Рашер не дожил до суда в Нюрнберге. В 1944 году он был помещен в концентрационный лагерь Бухенвальд за фальсификацию научных результатов, хищение выделенных на исследования денег и убийство бывшего ассистента. Впоследствии, по иронии судьбы, его перевели в Дахау, где и расстреляли за несколько дней до прихода армии союзников.
Если Рашером двигало желание сделать карьеру и заработать, то хирургом Карлом Гебхардтом руководил страх. В 1942 году его направили осмотреть раненного в ходе операции британских спецслужб высокопоставленного нацистского чиновника Рейнхарда Гейдриха. Коллеги советовали Гебхардту применить недавно созданные противомикробные сульфаниламиды, но тот отказался, настаивая, что пациент поправится и без них. Однако Гейдрих впал в кому и скончался. Гиммлер, чьим личным врачом на тот момент работал Гебхардт, предложил хирургу доказать, что сульфаниламиды действительно бесполезны при лечении инфицированных ран и не его ошибочное решение привело к смерти Гейдриха.
Перепуганный Гебхардт с энтузиазмом взялся за дело. Эксперименты было решено проводить в женском концентрационном лагере Равенсбрюк. Гебхардт наносил заключенным раны, которые затем инфицировал возбудителями разных инфекций. Чтобы точнее воспроизвести боевые ранения, микробов вводили в рану вместе с деревянными щепками или битым стеклом. Поскольку сначала никто из участников эксперимента не погиб, Гебхардт начал искать способы сделать инфекцию тяжелее и добился своего, останавливая кровоток в поврежденной мышце путем перевязывания с обеих сторон.
Результаты Гебхардта были предсказуемыми и никак не зависели от реальной эффективности сульфаниламидов: исследователь был слишком заинтересован в отрицательном результате. В его контролируемых испытаниях экспериментальная группа содержалась в тяжелых условиях, а контрольная получала хороший уход, что создавало впечатление бесполезности лечения.
Гебхардт также изучал регенерацию костной, мышечной и нервной тканей, возможность их трансплантации. Удаляя часть одной из костей голени, он замещал ее металлическим протезом или не замещал ничем, наблюдая, в каком случае организм будет лучше реагировать на травму. Часто “пациентка” переносила несколько операций подряд, постепенно превращаясь в инвалида. Некоторым жертвам Гебхардт ампутировал руки, после чего убивал смертельной инъекцией – шансов выжить после такой операции без ухода у них все равно было немного. Затем, правда без особого успеха, пытался пересаживать ампутированные руки солдатам, потерявшим в сражении свои.

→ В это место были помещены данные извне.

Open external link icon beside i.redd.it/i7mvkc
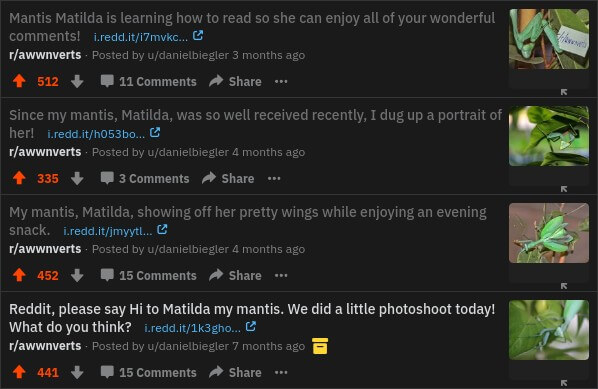Screen dimensions: 598x389 point(198,35)
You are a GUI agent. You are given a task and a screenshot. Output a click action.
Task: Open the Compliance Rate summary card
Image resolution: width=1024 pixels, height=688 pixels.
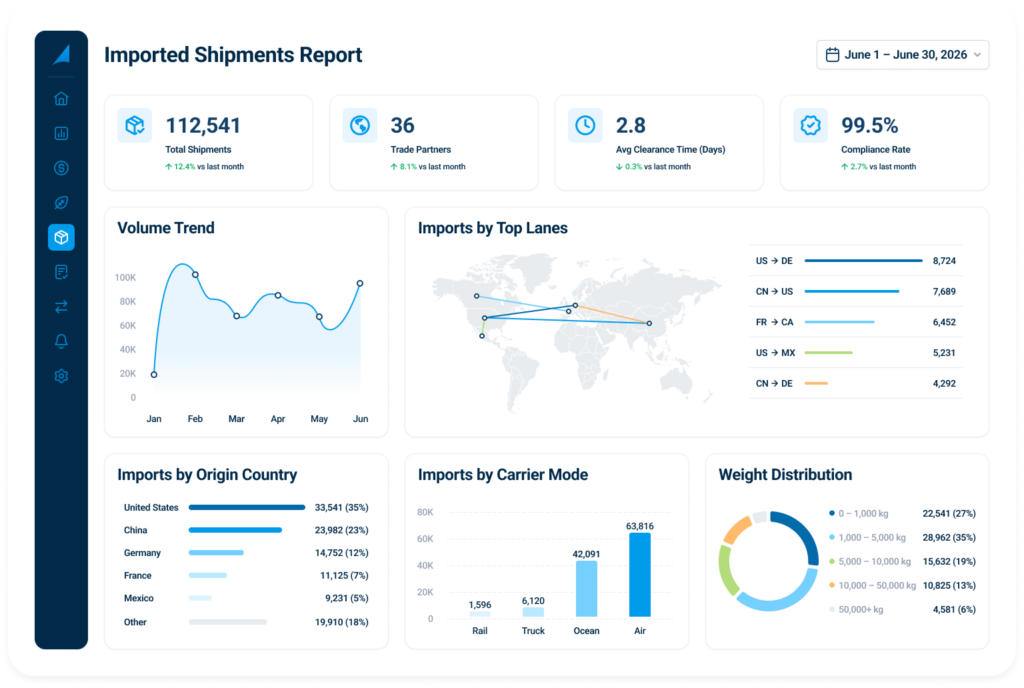(884, 143)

За жестокие эксперименты Гебхардт был приговорен Нюрнбергским судом к смертной казни, а его ассистенты Фриц Фишер и Герта Оберхаузер – к пожизненному заключению и двадцати годам тюрьмы соответственно.
Среди прочих предстал перед трибуналом в Нюрнберге и известный инфекционист Герхард Розе, проводивший эксперименты на психически больных и заключенных концентрационных лагерей. В частности, суд рассматривал клинические испытания экспериментальной вакцины от тифа. Розе отобрал несколько десятков здоровых людей и разделил их на две группы. Одну он привил, вторая была контрольной. Затем всех участников эксперимента принудительно заражали тифом и сравнивали смертность в группах. С точки зрения дизайна эксперимент был безупречен.

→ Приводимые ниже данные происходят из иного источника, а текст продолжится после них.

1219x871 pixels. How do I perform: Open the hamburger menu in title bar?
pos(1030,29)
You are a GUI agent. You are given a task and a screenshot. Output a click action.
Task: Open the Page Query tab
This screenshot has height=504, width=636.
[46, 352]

В своем последнем слове Розе выразил недоумение в связи с тем, что чистая наука, которой он занимался, стала предметом рассмотрения военного суда.
Уважаемый трибунал, среди обвиняемых этого процесса есть ученые, и они сталкиваются с большой трудностью – с тем, что обвинение превратило вопросы чисто научные в политические и идеологические… Обвинения против меня лично сводятся к тому, как я отношусь к экспериментам на человеке в области тифа и малярии, которые мы, немецкие ученые, провели по приказу государства. Работы такого рода не имеют никакого отношения ни к политике, ни к идеологии. Они направлены на благо человечества. Те же проблемы и потребности существуют везде, где нужно бороться с опасностью эпидемий, вне зависимости от доминирующей идеологии.
Наверное, удивление Розе было искренним. Для экспериментатора того времени ответ на вопрос, может ли благо человечества оправдать страдания и даже гибель участников эксперимента, вовсе не был очевидным. К сороковым годам прошлого века медицинские опыты на людях были уже достаточно распространены, и не всегда в них участвовали добровольцы.